Mechanistic and Humanistic Views of Organization

Mechanistic and Humanistic Views of Organization:

(1) Mechanistic or Structural View of Organization- The mechanistic view regards organization as a formal design or plan which can be drawn up by the experts on the basis of some clear-cut settled principles much like the building plan prepared in advance by the architect according to some clearly understandable principles. This approach, observe Dimock and Dimock, “bears the stamp of the engineer seeking scientific precision, logical structure, and the one best way of performing each step and of relating the parts of a unified whole.” The organization is a formally declared pattern of relationship established by law and management. It is based on the nature and volume of work to be done and it is dictated by the requirement of efficiency in the sense of securing the most effective use of men and materials. This view holds that an organization is established and supported by authority and can be set out, although imperfectly, on a chart or diagram. It works on the basis of a formal set of work relationships. According to this view, an organization manifests five main features: impersonality, flexibility, division of work, hierarchy, and efficiency.

The mechanistic theory is based on two assumptions:

(1) Principles of an organization are very clearly known, and it is well within the reach of the experts to draw up a plan or design to suit the requirements of any sort of activity or purpose.

(2) The organizational plan must be considered before the personnel is to be employed in the organization.

Taylor, Luther Gulick, Urwick, Willoughby, and Mooney are the main protagonists of this view of an organization.

The mechanistic view of organization is, however faulty in several ways. The main defect is that it ignores the human element in an organization. As a matter of fact, we cannot understand the true character of an organization without stating the behavior pattern of its employees. The importance of the human element in an organization has been stated by Henry Fayol in these words “If we could eliminate these human factors, it would be easy enough to build up an organization. Anyone could do it if he had some idea of the current practice and the necessary capital. But we cannot build up an effective organization simply by dividing men into groups and giving them functions; we must know how to adapt the organization to the requirement of the place where it can be of most service.” Thus the human factor should never be ignored in any theory of organization. Any attempt to solve human problems without considering the human factor is bound to be a failure. It has to be accepted that an organization is a group of interrelated, interdependent, and interacting individuals. It is a human organization. It deals with human problems with a view to finding human solutions. It is not a machine.

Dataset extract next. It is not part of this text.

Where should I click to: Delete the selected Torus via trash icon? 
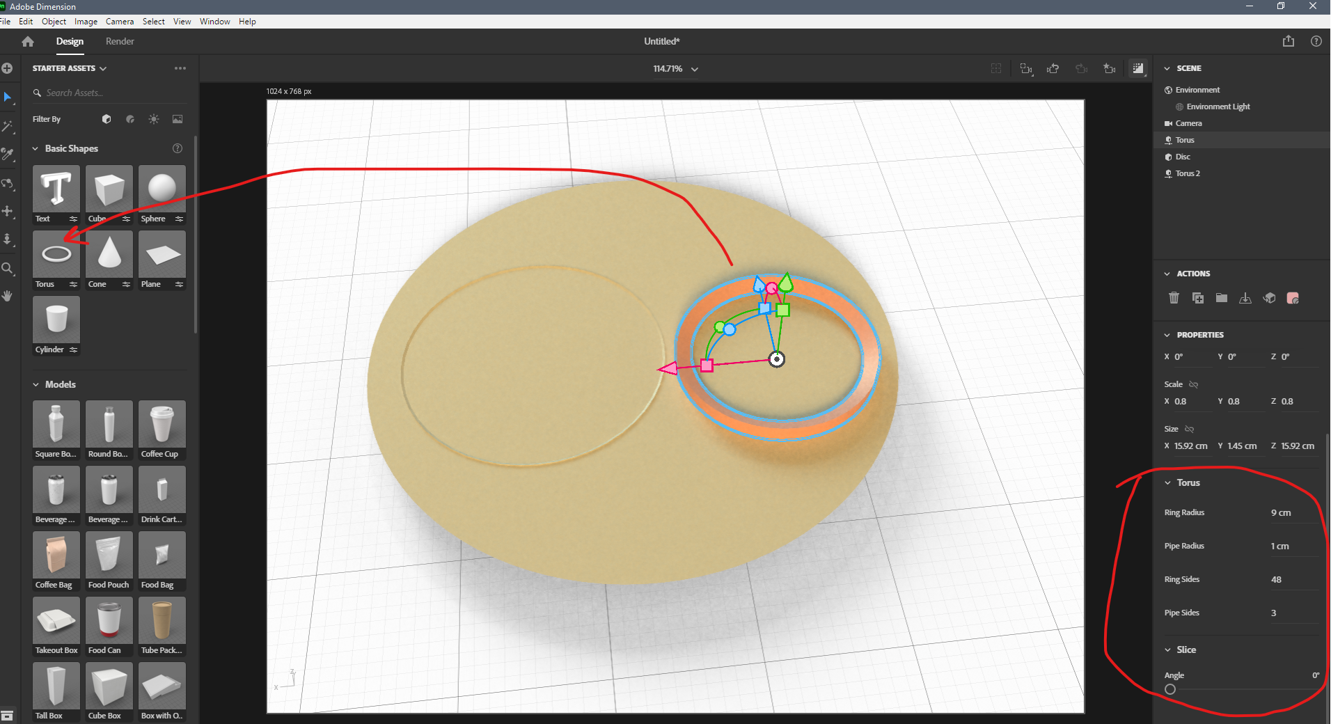point(1174,298)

(2) Humanistic View of Organization- The humanistic view of organization stands associated with the name of Elton Mayo and his supporters. It puts great emphasis on people, human motivations, and upon informal group functioning. It considers human organizational behavior as quite complex, subject to various influences impinging on individuals from different points of view. It stresses the human aspect of organization which is ignored by the mechanistic view. It also gives importance to the social character of human beings. It distinguishes between formal and informal organizations and rejects formal institutionalization. It regards the informal day-to-day functioning of an organization as more important than a formal organization which is just a structure of rules and divisions.

(3) Synthesis of Mechanical and Humanistic Views- The mechanical and humanistic views in themselves do not individually reflect the correct nature of an organization. The organization has always been a set of structures, methods, and procedures. But along with this, it also has to be a human arrangement- a team of personnel and a set of human relations carrying out its purpose. The acceptance of the mechanistic view would make it a formal and static machine. However, the acceptance of only the humanistic view would make it too informal and too irrational for an organization to have both formal and structural dimensions. It is, therefore, essential to have a composite view of an organization. However, an unscientific mixture has to be avoided at all costs.